- _Your assignment_
Of all the lines in these entries, count those that contain "Home" and give only the total.

- _Input data_
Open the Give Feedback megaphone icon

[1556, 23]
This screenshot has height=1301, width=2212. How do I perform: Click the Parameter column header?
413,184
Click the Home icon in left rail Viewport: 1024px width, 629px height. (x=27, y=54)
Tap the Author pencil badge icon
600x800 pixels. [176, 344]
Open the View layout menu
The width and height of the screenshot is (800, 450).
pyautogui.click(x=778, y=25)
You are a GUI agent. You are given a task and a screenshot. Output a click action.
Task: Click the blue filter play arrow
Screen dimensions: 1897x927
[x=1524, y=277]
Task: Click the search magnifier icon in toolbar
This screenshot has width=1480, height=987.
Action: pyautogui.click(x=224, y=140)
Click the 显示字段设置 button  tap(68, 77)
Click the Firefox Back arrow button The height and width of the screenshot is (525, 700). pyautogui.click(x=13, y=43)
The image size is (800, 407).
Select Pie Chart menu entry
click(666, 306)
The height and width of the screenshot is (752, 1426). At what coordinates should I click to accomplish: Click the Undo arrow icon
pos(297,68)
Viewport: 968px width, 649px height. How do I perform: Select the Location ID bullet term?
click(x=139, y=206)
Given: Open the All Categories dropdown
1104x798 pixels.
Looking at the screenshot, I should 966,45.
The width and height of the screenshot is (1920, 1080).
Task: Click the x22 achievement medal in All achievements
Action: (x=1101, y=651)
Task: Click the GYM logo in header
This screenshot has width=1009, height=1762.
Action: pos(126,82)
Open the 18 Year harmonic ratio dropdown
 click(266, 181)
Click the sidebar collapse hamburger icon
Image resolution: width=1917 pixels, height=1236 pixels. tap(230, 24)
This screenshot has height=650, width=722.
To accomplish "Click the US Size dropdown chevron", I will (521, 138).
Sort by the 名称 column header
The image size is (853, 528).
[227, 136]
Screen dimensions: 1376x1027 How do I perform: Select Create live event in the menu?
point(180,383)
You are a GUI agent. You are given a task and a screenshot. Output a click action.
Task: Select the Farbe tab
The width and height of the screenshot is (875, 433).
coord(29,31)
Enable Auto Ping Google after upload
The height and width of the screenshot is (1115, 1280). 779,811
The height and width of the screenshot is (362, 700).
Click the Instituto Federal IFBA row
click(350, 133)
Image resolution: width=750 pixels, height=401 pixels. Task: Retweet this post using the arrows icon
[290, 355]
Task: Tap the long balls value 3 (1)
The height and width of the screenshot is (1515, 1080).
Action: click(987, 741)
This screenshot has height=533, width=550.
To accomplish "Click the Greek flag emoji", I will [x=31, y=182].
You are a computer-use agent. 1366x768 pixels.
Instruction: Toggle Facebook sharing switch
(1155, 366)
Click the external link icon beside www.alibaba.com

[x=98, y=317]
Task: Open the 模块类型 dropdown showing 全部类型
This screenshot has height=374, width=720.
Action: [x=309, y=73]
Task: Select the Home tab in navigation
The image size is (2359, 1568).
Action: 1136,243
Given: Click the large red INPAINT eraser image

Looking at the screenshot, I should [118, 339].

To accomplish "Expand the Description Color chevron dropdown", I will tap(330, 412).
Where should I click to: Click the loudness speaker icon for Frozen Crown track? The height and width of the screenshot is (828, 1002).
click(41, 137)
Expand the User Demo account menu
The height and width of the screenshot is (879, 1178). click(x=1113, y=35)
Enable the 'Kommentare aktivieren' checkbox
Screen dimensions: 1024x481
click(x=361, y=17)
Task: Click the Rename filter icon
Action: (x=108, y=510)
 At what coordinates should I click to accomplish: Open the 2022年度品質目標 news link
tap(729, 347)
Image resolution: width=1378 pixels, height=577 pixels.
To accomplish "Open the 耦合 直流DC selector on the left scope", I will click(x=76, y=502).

- _Solution_
2